GMA Network’s first-quarter net income collapsed by 87 percent, a downturn the media giant attributes to a sharp decline in political advertising following the conclusion of the previous year’s election cycle.
According to its latest financial statement, the company’s net income plummeted to ₱102.2 million in the first quarter of 2026, down from ₱800.8 million during the same period last year.
Overall revenues dropped 28 percent to ₱3.36 billion, driven primarily by a 31 percent slide in advertising revenues, which fell to ₱2.98 billion.
Management pointed directly to the political transition as the primary catalyst for the financial squeeze.
“absence of a significant amount of election-related placements.”
The steep decline highlights a deeper structural challenge for the broadcaster. While the 2025 election cycle provided a financial lift, the windfall was notably modest for a network holding an undisputed monopoly on free-to-air television dominance since the 2020 shutdown of its main rival, ABS-CBN.
In 2025, GMA’s annual revenue grew to ₱19.63 billion from ₱17.57 billion in 2024, while net income improved to ₱4.18 billion from ₱3.37 billion.
Despite maintaining a commanding audience share in 2025—capturing 47.5 percent in Mega Manila, 46.1 percent in Urban Luzon, and 44.4 percent in Urban Philippines—the Q1 2026 performance underscores a shifting media landscape where traditional TV ratings no longer guarantee massive profitability.
Advertisers are increasingly migrating budgets away from broad-reach television toward highly targeted digital platforms, including YouTube, TikTok, Facebook, and streaming services.
GMA has actively attempted to pivot by expanding its digital footprint through over-the-top (OTT) licensing, content partnerships, and short-form video production. However, the network remains weighed down by the massive overhead of its traditional infrastructure, which includes 115 television stations, 21 radio stations, and nationwide transmission facilities.

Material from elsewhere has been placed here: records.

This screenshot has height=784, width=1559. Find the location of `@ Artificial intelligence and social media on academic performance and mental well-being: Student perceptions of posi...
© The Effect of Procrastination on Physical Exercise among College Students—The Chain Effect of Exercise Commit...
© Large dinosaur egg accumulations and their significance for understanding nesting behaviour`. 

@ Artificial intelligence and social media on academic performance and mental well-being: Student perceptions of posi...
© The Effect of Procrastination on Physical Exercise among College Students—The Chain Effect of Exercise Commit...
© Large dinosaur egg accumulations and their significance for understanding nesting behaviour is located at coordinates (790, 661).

This rigid cost structure hampered the network’s agility in the first quarter. While revenues plunged by 28 percent, GMA was only able to trim operating expenses by 9 percent.
As a result, the company’s profit margin shriveled from 17 percent down to just 3 percent, proving that retaining the crown of free TV matters less when the market increasingly prioritizes digital engagement over traditional broadcast reach.